It is a 2D sparse matrix where columns are user Ids and movie Ids, and rows are data items in the training/test data set.
One row represents 1 training/test data that has 2 ones (1s) that mark the user Id and movie Id that he/she rated.   

Label vector Y is a 1D vector containing expected output. It looks like this below (without rows' labels):

|<pre></pre>|<pre></pre>|
| :--- | :---:|
|**data0**| 1 |
|**data1**| 1 |
|**data2**| 0 |
|**data3**| 1 |
|<pre>...</pre>|<pre></pre>|


If user's rating for that movie is 4 or 5, then value is 1, otherwise 0. Each element corresponds to one data.


In [None]:
def loadDataset(filename, lines, columns):

    # Features are one-hot encoded in a sparse matrix
    X = lil_matrix((lines, columns)).astype('float32')
    # Labels are stored in a vector
    Y = []
    line=0
    with open(filename,'r') as f:
        samples=csv.reader(f,delimiter='\t')
        for userId,movieId,rating,timestamp in samples:
            X[line,int(userId)-1] = 1
            X[line,int(nbUsers)+int(movieId)-1] = 1
            if int(rating) >= 4:
                Y.append(1)
            else:
                Y.append(0)
            line=line+1
            
    Y=np.array(Y).astype('float32')
    
    return X,Y

***Now that we have defined the loadDataset method, lets load both training and test data***

In [None]:
X_train, Y_train = loadDataset('./ml-100k/ua.base', nbRatingsTrain, nbFeatures)
X_test, Y_test = loadDataset('./ml-100k/ua.test',nbRatingsTest,nbFeatures)

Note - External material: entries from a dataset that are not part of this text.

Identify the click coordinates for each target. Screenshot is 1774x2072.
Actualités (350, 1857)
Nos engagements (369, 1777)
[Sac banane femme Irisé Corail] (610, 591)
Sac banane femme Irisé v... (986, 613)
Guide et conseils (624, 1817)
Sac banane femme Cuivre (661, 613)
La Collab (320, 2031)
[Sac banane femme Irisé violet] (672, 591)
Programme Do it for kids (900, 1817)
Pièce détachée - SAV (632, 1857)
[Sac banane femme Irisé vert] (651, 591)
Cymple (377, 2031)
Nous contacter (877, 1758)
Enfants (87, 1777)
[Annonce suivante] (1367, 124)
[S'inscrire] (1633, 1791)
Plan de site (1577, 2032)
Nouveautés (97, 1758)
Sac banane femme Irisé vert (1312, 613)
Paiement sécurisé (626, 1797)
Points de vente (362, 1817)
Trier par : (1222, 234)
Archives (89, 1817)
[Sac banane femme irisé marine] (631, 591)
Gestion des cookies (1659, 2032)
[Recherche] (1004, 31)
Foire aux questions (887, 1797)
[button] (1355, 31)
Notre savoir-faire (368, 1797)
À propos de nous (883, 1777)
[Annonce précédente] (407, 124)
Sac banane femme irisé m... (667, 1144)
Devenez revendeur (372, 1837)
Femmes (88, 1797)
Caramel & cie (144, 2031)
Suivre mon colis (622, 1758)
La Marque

***Let's examine the dimensions of X and Y vectors***

In [None]:
print(X_train.shape)
print(Y_train.shape)
assert X_train.shape == (nbRatingsTrain, nbFeatures)
assert Y_train.shape == (nbRatingsTrain, )
zero_labels = np.count_nonzero(Y_train)
print("Training labels: %d zeros, %d ones" % (zero_labels, nbRatingsTrain-zero_labels))

print(X_test.shape)
print(Y_test.shape)
assert X_test.shape  == (nbRatingsTest, nbFeatures)
assert Y_test.shape  == (nbRatingsTest, )
zero_labels = np.count_nonzero(Y_test)
print("Test labels: %d zeros, %d ones" % (zero_labels, nbRatingsTest-zero_labels))

### Step SM5: Convert to protobuf and save to S3

In [None]:
train_key      = 'train.protobuf'
train_prefix   = '{}/{}'.format(prefix, 'train3')

test_key       = 'test.protobuf'
test_prefix    = '{}/{}'.format(prefix, 'test3')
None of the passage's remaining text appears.